• TASK PROMPT: Please copy every line from the records below that contains the string "name".

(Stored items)
►

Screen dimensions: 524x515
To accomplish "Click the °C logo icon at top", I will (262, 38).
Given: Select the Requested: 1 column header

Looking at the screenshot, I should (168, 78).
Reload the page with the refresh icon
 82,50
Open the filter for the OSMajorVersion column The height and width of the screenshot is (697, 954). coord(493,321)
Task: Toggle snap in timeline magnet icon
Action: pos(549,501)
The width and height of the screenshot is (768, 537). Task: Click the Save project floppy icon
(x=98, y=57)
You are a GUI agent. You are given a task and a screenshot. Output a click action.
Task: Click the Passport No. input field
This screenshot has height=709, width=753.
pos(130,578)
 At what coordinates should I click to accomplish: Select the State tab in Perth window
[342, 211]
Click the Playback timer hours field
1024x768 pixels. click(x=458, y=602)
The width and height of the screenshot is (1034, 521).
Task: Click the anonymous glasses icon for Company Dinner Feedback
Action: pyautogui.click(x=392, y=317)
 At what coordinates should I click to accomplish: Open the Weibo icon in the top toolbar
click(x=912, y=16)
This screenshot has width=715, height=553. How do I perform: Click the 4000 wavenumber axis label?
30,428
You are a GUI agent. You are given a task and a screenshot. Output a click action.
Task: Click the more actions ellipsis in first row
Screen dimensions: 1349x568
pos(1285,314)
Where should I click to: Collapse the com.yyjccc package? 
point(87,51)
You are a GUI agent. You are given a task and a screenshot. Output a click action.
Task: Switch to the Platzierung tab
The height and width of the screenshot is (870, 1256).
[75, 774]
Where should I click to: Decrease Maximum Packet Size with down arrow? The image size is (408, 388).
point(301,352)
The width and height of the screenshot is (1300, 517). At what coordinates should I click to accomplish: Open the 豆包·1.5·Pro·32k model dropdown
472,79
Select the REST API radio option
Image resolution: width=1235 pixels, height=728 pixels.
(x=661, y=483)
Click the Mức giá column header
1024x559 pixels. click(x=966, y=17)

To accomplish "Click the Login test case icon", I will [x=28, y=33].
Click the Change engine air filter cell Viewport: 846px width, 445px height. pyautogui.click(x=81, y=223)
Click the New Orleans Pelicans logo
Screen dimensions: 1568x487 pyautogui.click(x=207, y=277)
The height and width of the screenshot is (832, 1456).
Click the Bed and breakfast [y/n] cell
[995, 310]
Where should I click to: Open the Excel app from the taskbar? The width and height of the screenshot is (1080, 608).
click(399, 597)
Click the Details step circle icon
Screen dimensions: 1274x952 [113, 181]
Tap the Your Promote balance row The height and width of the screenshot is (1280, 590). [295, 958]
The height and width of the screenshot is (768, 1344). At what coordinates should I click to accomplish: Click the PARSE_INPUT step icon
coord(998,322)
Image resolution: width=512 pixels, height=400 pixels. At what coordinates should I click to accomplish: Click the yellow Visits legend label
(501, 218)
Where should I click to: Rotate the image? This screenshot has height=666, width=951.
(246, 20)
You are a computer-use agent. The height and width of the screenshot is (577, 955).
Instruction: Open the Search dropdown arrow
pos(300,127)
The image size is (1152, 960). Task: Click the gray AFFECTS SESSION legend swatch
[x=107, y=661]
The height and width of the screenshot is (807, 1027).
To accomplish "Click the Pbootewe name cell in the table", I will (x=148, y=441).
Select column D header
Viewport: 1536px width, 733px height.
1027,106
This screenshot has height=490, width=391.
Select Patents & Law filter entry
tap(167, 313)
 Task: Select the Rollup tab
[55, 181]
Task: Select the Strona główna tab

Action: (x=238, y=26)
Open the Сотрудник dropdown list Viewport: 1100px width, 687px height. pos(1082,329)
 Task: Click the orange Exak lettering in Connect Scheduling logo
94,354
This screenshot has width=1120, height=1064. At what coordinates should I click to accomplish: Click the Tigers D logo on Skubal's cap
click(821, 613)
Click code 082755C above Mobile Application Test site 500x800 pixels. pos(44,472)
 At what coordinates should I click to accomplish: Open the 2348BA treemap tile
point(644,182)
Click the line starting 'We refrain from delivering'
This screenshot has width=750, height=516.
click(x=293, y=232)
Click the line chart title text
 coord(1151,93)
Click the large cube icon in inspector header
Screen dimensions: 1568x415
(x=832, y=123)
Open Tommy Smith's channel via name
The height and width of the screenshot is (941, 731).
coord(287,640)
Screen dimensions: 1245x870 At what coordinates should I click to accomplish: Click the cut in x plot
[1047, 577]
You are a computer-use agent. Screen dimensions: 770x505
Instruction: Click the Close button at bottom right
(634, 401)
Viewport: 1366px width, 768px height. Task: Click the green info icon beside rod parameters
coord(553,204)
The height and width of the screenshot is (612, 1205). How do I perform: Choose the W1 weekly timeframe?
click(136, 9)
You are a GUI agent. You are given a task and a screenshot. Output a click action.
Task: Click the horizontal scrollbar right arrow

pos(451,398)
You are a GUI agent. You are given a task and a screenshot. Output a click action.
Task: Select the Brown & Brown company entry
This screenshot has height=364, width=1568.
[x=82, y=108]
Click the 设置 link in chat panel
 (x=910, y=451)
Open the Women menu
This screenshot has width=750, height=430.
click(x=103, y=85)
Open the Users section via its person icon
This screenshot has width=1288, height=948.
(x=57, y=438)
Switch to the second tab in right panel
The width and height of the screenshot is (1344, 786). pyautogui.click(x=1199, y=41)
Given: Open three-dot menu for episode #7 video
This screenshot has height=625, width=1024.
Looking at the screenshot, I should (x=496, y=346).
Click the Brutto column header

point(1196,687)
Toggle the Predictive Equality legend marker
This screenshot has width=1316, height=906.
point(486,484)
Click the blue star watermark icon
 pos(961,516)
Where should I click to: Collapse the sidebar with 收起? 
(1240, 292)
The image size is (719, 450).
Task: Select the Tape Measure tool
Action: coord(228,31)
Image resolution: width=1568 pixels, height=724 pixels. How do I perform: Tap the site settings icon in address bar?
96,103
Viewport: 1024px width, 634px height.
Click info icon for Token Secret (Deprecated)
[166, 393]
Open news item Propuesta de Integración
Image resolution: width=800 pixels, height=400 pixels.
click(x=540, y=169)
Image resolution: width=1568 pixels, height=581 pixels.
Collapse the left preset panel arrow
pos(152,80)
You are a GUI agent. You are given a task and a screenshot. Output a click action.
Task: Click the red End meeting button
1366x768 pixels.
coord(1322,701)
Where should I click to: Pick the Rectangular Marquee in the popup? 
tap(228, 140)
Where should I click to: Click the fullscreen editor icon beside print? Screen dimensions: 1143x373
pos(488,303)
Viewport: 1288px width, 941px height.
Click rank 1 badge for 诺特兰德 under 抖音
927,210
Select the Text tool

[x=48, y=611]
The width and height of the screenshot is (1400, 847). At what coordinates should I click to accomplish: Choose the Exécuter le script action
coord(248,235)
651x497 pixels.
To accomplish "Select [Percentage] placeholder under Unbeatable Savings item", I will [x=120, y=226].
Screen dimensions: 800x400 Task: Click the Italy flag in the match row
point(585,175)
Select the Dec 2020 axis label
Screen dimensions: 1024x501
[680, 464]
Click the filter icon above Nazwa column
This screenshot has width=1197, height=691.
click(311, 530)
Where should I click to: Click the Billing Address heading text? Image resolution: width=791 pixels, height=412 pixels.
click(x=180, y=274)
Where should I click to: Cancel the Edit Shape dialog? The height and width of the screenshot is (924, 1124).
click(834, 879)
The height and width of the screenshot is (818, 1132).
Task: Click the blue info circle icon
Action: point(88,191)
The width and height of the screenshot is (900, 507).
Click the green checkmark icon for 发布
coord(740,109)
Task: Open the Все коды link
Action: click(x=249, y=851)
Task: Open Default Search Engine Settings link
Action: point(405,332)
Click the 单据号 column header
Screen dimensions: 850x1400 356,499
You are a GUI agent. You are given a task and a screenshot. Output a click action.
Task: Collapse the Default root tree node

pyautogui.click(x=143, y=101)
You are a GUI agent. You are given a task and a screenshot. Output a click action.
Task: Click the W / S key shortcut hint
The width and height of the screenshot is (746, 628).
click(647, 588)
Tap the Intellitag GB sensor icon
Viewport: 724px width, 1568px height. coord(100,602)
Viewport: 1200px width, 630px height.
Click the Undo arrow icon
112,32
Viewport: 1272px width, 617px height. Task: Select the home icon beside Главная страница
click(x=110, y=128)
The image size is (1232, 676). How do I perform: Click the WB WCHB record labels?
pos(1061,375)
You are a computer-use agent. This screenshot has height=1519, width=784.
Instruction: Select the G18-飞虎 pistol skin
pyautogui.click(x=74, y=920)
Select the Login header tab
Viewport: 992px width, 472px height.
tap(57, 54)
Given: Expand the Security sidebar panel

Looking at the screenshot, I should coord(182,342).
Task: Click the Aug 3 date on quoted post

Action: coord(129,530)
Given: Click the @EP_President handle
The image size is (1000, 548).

◄

• WRITTEN SOLUTION:
To accomplish "Click the Pbootewe name cell in the table", I will (x=148, y=441).
Open Tommy Smith's channel via name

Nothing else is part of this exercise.